J’ai commencé avec l’Ambroise, je termine avec l’Anormal, c’est toutefois en composant et en regardant l’Avenir que je viens donner un sens rétrospectif à cette collection.
Je n’ai que récemment découvert l’intense humilité de l’Avenir, la marque d’un regard lucide et ouvert sur le monde. Frutiger donnant le meilleur de lui-même, en 1988. Je ne découvrirai la typographie que quelques années plus tard, mais il y avait déjà tant de choses en 1988.

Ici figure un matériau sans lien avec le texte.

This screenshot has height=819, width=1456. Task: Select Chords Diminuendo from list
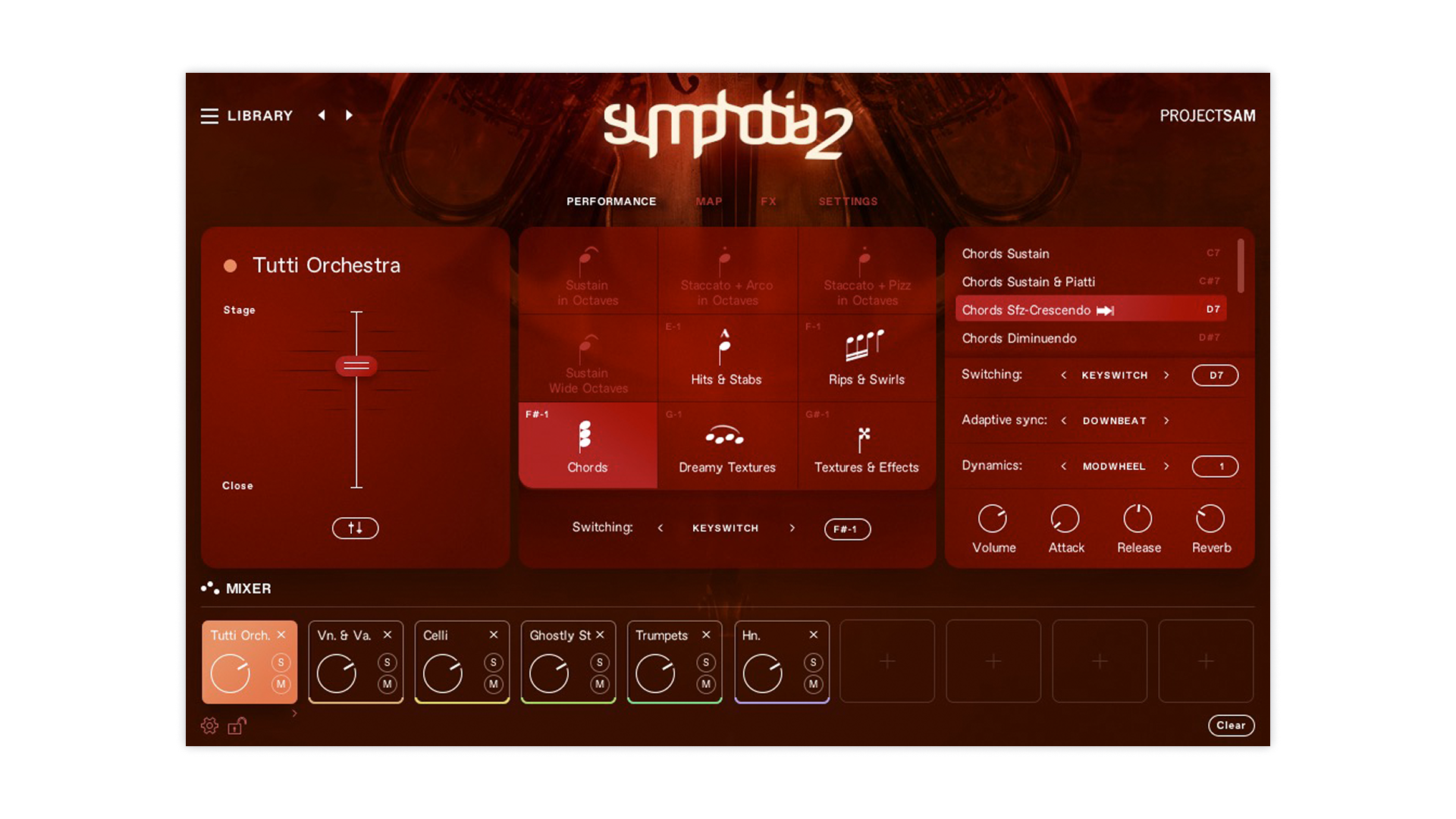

Au cours de mon parcours d’acheteur, il me semble que l’offre typographique s’est banalisée et spécialisée en même temps, étendue et réduite, la saturation du latin rend les lacunes dans les autres scripts plus criantes. D’immortelle ou divine, la typographie est devenue anormale, anormale dans un monde anormal. Pourquoi autant d’énergie, de tension dans la forme des mots ? Pourquoi la discrète et noble Imprimerie est-elle devenue une vaste Exprimerie aux contours si agités, si dispersés ? Qu’est-ce que cela dit de l’époque ? A world looking for word, word as a bond. L’équation word=world est posée.
Que vais-je faire de cette collection ?
L’inventorier distraitement et discrètement, moins si on sollicite un jour mon témoignage.

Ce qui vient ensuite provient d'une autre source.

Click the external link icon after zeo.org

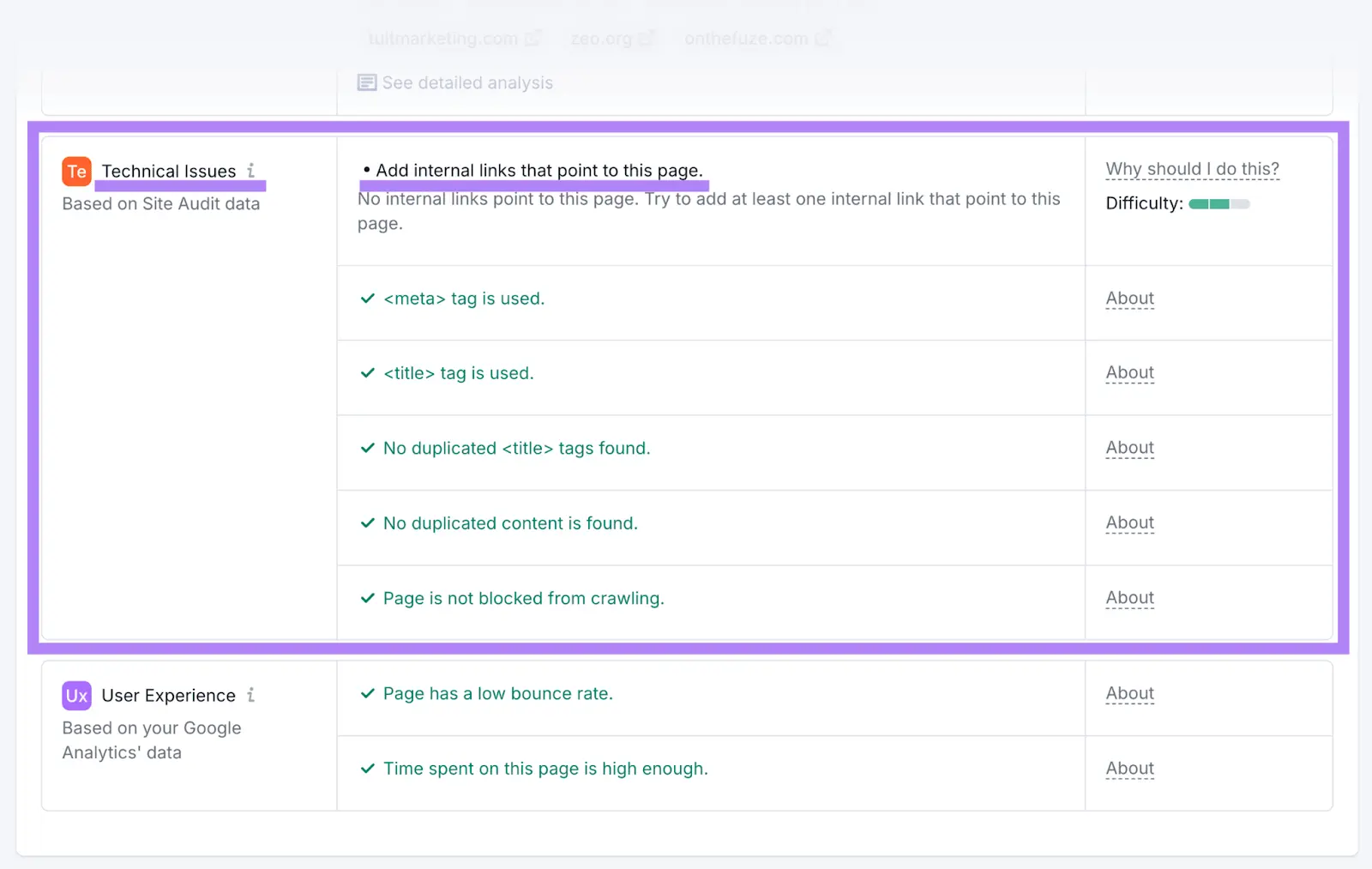point(647,39)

Quel est mon caractère favori ?
Je reste indéfectiblement attaché au Palatino. Il existe en maintes versions dont l’exquis Palatino Nova.
Malgré tout ce que j’ai pu acheter par ailleurs, le Palatino Nova reste l’acquisition cardinale — grec, cyrillique, hinting TrueType, intemporalité.
Ce miroir de mémoire et de conscience traversant les dimensions du savoir, de l’espace et du temps.
Rassasié assez mais curieux toujours, je reste un palatin de l’avenir. Composer avec l’avenir, lire sous le ciel.